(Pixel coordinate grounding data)
=== Begin Enclosure ===
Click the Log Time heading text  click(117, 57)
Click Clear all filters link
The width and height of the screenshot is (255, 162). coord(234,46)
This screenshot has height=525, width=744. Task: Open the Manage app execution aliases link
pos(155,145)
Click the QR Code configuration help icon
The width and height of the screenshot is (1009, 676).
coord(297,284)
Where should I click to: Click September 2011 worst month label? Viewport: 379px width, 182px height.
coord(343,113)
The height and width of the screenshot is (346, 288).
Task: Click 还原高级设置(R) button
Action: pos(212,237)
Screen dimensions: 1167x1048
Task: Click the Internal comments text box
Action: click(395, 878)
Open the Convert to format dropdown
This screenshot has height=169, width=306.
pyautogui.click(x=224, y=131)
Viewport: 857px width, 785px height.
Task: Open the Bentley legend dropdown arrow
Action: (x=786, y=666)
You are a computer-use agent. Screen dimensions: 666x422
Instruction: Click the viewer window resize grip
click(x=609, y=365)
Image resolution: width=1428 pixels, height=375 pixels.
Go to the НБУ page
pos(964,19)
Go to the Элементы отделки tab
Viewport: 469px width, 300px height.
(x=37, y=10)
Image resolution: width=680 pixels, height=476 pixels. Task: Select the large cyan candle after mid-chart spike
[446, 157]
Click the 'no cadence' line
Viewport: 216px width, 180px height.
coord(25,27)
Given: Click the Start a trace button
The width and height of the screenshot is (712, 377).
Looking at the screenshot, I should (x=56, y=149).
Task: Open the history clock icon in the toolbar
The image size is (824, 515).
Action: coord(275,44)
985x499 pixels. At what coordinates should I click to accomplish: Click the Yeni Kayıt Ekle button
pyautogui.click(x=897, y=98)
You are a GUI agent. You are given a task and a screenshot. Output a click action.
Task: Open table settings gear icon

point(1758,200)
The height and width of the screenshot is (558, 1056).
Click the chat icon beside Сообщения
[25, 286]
=== End Enclosure ===
### Exercise directions
Filter the records above for lines containing the word "agent", and copy those lines.

### Result of this task
You are a computer-use agent. Screen dimensions: 666x422
You are a GUI agent. You are given a task and a screenshot. Output a click action.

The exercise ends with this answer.